She was a twenty-year-old university student and was losing her ability to walk. She had been diagnosed at a very young age with cerebral palsy. She walked a little later than most, and with a visibly different pattern than the rest of us, but she was perfectly functional.
Incredibly, her mother had been told by medical professionals from very early on to expect that when she got into young adulthood she would gradually lose her mobility and end up in a wheelchair. Thankfully her mother did not believe this. After all, cerebral palsy is not a progressive disorder so how does this make sense?
This young person did, however, start to lose her mobility after puberty. Walking became more difficult and painful. Gradually the distance she was able to tolerate declined and getting around the university campus became an extreme challenge. Her mother refused to accept continued deterioration as inevitable, so she searched and found me.

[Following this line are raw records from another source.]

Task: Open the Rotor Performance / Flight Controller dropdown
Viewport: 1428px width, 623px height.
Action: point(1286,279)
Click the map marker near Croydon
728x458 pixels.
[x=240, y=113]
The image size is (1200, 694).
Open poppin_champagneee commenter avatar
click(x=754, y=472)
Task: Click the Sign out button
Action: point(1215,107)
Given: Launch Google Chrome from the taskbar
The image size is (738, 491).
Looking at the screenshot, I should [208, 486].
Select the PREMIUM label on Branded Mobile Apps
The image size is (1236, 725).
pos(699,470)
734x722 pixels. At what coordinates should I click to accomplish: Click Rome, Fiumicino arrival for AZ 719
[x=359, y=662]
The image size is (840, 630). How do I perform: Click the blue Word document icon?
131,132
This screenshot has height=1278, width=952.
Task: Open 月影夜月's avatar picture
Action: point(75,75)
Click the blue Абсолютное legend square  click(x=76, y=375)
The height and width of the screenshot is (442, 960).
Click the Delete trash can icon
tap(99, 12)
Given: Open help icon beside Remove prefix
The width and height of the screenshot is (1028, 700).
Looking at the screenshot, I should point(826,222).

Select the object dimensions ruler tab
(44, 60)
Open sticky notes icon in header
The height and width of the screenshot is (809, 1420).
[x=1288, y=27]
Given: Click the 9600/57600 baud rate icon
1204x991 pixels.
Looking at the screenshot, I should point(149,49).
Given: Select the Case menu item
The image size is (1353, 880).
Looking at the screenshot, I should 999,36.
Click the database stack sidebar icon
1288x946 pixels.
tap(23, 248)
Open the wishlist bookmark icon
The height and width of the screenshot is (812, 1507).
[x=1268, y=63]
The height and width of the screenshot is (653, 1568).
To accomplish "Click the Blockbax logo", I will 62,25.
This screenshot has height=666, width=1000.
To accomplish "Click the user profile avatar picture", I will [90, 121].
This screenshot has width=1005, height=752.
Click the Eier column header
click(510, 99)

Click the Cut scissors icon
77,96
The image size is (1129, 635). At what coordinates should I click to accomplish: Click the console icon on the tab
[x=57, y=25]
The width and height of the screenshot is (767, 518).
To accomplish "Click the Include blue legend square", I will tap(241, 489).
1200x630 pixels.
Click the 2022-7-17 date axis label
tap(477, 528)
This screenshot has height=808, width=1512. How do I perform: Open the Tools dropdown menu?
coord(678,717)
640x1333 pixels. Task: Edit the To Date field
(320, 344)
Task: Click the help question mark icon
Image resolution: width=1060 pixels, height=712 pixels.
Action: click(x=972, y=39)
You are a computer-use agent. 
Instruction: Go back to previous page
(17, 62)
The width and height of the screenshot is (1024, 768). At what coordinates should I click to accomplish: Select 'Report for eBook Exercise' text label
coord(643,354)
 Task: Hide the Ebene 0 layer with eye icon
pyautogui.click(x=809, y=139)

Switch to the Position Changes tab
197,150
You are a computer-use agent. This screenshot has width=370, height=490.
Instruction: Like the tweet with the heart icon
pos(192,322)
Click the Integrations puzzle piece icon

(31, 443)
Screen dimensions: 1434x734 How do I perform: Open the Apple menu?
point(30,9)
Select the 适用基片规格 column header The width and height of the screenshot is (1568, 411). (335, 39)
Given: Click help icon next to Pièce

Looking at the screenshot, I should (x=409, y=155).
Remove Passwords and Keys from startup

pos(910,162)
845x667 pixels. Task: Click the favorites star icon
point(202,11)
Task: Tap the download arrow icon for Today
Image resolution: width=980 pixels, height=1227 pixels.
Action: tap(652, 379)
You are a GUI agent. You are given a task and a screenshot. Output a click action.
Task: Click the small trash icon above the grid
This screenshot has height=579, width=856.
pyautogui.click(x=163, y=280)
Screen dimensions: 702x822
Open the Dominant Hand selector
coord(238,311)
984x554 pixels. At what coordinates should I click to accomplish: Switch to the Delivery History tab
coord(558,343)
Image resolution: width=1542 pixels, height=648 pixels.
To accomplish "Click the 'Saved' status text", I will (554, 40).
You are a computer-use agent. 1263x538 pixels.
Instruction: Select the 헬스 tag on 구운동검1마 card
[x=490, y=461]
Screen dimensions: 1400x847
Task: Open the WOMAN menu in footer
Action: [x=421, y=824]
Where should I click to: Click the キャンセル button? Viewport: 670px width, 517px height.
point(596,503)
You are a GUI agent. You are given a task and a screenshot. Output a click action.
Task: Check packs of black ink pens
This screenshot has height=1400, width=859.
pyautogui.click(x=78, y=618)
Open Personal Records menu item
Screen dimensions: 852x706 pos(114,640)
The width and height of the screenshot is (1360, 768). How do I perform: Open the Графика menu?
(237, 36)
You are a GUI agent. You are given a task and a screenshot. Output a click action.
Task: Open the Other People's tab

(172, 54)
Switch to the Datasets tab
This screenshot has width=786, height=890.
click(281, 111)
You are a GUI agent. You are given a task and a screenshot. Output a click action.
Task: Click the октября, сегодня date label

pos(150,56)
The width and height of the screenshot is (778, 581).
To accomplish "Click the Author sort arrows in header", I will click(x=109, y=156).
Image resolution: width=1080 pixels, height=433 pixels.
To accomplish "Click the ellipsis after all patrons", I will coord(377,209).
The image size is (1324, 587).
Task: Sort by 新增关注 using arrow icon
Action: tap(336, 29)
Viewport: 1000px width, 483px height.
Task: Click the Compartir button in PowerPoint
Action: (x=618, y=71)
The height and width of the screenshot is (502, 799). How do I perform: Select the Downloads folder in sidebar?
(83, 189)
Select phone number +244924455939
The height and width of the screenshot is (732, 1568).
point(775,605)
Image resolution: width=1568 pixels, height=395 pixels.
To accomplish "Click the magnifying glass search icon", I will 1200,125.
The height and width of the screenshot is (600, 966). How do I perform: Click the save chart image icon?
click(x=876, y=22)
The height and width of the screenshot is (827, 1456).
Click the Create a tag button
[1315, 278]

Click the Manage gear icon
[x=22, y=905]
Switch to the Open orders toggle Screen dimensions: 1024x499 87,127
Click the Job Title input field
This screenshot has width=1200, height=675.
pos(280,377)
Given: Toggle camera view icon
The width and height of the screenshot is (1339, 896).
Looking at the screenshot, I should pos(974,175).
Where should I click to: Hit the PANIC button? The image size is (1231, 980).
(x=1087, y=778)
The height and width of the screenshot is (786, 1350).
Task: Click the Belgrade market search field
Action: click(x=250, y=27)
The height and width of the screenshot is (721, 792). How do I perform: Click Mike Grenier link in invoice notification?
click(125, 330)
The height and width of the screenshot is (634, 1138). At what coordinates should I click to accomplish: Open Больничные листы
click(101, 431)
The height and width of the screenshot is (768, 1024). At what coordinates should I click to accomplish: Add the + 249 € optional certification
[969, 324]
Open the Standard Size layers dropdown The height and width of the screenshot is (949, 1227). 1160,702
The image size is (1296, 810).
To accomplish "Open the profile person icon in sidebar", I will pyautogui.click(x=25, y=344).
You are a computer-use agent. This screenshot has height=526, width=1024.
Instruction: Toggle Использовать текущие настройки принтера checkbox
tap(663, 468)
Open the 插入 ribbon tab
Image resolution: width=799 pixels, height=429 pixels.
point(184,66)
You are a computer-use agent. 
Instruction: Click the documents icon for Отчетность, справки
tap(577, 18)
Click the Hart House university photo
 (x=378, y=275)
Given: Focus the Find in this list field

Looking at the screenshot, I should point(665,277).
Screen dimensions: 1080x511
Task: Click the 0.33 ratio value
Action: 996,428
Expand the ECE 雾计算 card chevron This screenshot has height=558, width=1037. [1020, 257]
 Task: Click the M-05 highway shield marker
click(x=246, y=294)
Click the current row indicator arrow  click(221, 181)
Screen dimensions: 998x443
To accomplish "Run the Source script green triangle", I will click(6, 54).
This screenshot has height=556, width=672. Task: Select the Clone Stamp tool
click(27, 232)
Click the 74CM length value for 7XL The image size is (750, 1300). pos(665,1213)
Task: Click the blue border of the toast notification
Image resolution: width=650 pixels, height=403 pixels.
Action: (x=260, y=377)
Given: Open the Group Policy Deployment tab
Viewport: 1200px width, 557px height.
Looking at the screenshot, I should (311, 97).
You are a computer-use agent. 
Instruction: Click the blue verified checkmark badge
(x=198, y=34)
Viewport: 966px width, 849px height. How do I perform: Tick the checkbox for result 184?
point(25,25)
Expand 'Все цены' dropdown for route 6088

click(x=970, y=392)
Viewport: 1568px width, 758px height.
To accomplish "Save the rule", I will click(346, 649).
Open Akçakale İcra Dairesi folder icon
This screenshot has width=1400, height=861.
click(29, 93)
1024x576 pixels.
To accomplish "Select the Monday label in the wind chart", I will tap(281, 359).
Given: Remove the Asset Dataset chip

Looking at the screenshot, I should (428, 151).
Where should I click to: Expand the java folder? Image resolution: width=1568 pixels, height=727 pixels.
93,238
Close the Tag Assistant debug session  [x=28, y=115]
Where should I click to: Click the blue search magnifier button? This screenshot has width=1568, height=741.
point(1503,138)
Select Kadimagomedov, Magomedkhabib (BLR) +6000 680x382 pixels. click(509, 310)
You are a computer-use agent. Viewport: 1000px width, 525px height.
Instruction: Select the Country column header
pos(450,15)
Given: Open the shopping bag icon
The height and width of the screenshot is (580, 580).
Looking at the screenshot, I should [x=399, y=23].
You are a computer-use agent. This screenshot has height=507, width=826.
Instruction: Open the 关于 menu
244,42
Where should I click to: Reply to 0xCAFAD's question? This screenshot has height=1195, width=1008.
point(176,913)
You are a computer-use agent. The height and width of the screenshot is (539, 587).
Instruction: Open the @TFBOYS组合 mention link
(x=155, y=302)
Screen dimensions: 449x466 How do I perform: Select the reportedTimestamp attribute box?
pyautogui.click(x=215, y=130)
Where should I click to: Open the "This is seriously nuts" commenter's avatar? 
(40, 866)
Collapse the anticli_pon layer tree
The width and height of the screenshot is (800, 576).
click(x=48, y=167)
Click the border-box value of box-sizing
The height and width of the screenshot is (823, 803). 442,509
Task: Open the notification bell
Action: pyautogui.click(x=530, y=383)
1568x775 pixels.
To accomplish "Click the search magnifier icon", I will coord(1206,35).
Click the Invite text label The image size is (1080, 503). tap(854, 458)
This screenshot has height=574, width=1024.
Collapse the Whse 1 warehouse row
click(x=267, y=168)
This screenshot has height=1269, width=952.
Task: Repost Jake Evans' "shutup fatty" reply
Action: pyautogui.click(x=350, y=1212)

When I went to see her, she was struggling to get around the house. The issue was that every part of her was extremely tight. Yes, people with cerebral palsy have tightness in some of their muscles and lack of activity in others, but this was over-the-top tight.
When muscles get too tight, they don’t function properly. While having cerebral palsy meant that she never had full control over all of her muscles, the control she did have was seriously impaired because of the tightness. It was also causing significant problems with alignment, and poorly aligned body parts also do not function well.
I am quite certain that these issues were the result of rapid growth in adolescence, and particularly because she was female, significant changes in the shape of the pelvis and hips which drastically affects alignment and stability. The hips and pelvis are the foundation of the building so when they are off, everything else is going to be as well.
We got to work freeing up tight muscles, improving her alignment, and working on her functional stability. Within about six months she was back to hoofing it around campus with her peers. Her mother felt vindicated in her refusal to believe a non-progressive disorder should result in such a deterioration in function. We are all convinced that had they not sought out treatment when they did, she would indeed have ended up in a wheelchair.
I continued to work with her for many months to solidify our gains. Then came the ultimate compliment. They “fired” me. I walked away from that family knowing that I had truly changed a life, and left them empowered to know when she might need treatment again.
Unfortunately, people with cerebral palsy are inevitably told to “live with it”. The diagnosis is definitely not going away, but treatment over the lifespan can not only preserve mobility but also prevent issues like painful joints before they start, or at the very least delay the onset of the osteoarthritis associated with alignment and stability challenges. If you or someone you love has cerebral palsy, don’t accept functional decline as inevitable. Know that there is something that can be done about it that nobody ever told you about.